Static Partition Pruning

For partitioned table query statements with constants in partition keys in the search criteria, the search criteria contained in operators such as index scan, bitmap index scan, and index-only scan are used as pruning conditions in the optimizer phase to filter partitions. The search criteria must contain at least one partition key. For a partitioned table with a multi-column partition key, the search criteria can contain any column of the partition key.

Static pruning is supported in the following scenarios:

Supported partitioning types: range partitioning, hash partitioning, and list partitioning.
Supported expression types: comparison expression (<, <=, =, >=, >), logical expression, and array expression.

Currently, static pruning does not support subquery expressions.
To support partitioned table pruning, the filter condition on the partition key is forcibly converted to the partition key type when the plan is generated. This operation is different from the implicit type conversion rule. As a result, an error may be reported when the same condition is converted on the partition key, and no error is reported for non-partition keys.

※

(REQUIREMENT A) Rewrite the part of the static partition pruning text that opens with the words containing "To support partitioned" and closes with "for non-partition keys.", substituting "explicitly" for "forcibly".
(REQUIREMENT B) Proceed with the static partition pruning text, starting after its last sentence.
The data has no connection to the text on static partition pruning.

(GIVEN INFORMATION)
※

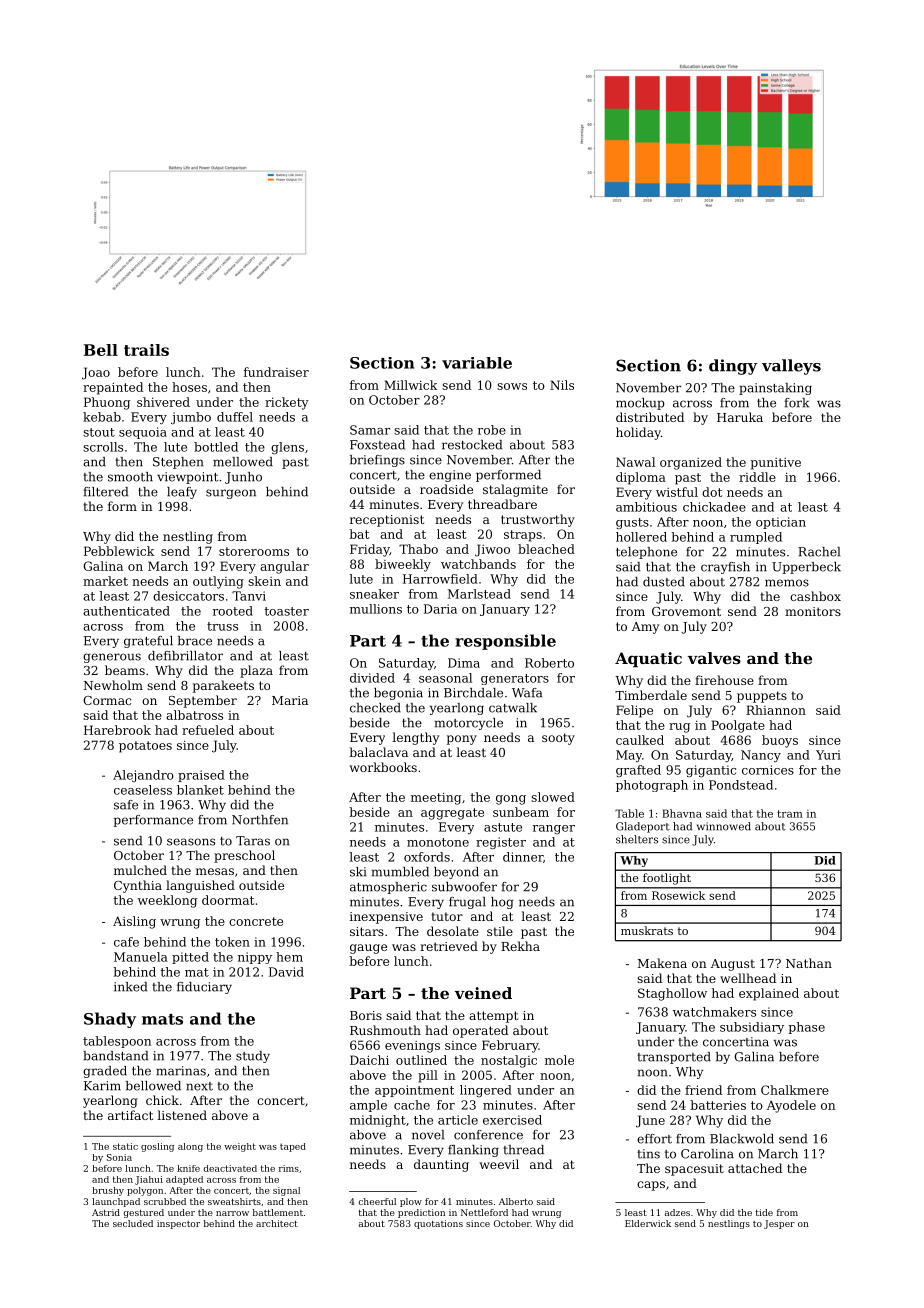 Image resolution: width=924 pixels, height=1308 pixels. I want to click on trails, so click(146, 350).
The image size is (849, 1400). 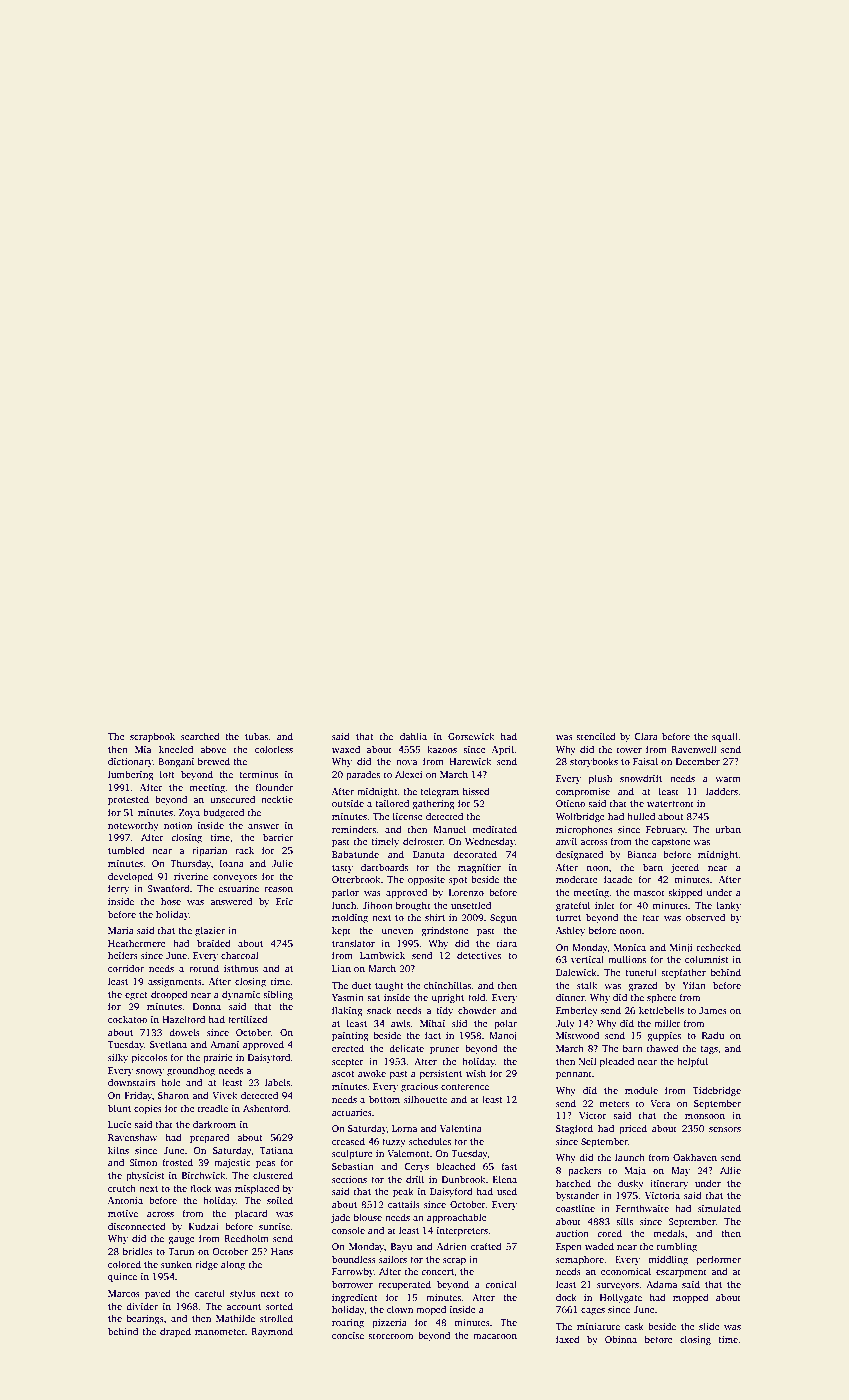 What do you see at coordinates (138, 1096) in the image?
I see `Friday` at bounding box center [138, 1096].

※

(EXPECTED OUTPUT A)
To support partitioned table pruning, the filter condition on the partition key is explicitly converted to the partition key type when the plan is generated. This operation is different from the implicit type conversion rule. As a result, an error may be reported when the same condition is converted on the partition key, and no error is reported for non-partition keys.

(EXPECTED OUTPUT B)
Typical scenarios where static pruning is supported are as follows:

Comparison expressions

-- Create a partitioned table.
gaussdb=# CREATE TABLE t1 (c1 int, c2 int)
PARTITION BY RANGE (c1)
(
    PARTITION p1 VALUES LESS THAN(10),
    PARTITION p2 VALUES LESS THAN(20),
    PARTITION p3 VALUES LESS THAN(MAXVALUE)
);
gaussdb=# SET max_datanode_for_plan = 1;

gaussdb=# EXPLAIN (VERBOSE ON, COSTS OFF) SELECT * FROM t1 WHERE c1 = 1;
                        QUERY PLAN                         
-----------------------------------------------------------
 Data Node Scan
   Output: t1.c1, t1.c2
   Node/s: datanode1
   Remote query: SELECT c1, c2 FROM public.t1 WHERE c1 = 1

 Remote SQL: SELECT c1, c2 FROM public.t1 WHERE c1 = 1
 Datanode Name: datanode1
   Partition Iterator
     Output: c1, c2
     Iterations: 1
     ->  Partitioned Seq Scan on public.t1
           Output: c1, c2
           Filter: (t1.c1 = 1)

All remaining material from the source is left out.